- _The task_: Here are the records. Write out exactly the lines between the one holding "The width and" and the one holding "You are a GUI", inclusive.

Stored data entries

—————

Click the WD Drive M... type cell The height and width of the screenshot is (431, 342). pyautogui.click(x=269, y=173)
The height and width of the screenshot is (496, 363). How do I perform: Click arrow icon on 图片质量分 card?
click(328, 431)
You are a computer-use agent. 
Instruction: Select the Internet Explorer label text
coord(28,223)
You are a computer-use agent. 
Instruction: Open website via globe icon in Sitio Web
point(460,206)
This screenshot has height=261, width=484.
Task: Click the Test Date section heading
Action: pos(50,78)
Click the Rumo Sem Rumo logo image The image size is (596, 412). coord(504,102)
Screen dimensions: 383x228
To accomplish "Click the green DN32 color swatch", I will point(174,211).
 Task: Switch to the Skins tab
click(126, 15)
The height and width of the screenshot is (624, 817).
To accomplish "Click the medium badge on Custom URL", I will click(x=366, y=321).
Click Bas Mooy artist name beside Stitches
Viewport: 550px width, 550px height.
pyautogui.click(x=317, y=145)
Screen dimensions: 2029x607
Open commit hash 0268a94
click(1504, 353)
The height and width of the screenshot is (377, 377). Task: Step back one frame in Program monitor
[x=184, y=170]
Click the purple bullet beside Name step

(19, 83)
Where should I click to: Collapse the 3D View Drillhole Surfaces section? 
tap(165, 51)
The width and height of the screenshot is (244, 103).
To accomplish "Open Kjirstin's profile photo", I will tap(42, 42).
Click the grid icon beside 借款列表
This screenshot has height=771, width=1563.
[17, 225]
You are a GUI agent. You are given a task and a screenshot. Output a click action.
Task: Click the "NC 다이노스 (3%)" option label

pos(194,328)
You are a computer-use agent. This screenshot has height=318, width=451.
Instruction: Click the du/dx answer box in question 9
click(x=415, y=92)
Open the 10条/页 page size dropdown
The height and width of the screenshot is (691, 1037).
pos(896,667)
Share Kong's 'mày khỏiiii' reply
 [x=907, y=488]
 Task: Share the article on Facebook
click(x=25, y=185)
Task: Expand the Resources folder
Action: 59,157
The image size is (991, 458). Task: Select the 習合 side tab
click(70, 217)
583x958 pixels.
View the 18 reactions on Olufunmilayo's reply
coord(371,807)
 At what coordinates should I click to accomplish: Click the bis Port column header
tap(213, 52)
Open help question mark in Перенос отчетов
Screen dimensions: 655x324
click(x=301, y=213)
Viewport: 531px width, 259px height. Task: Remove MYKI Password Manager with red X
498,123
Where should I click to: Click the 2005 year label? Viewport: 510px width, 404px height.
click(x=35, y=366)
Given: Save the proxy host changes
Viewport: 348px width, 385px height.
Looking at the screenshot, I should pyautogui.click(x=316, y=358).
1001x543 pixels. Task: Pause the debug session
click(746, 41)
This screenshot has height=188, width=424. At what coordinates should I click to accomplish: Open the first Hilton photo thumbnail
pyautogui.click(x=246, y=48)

—————

- _Solution_:
The width and height of the screenshot is (244, 103).
To accomplish "Open Kjirstin's profile photo", I will tap(42, 42).
Click the grid icon beside 借款列表
This screenshot has height=771, width=1563.
[17, 225]
You are a GUI agent. You are given a task and a screenshot. Output a click action.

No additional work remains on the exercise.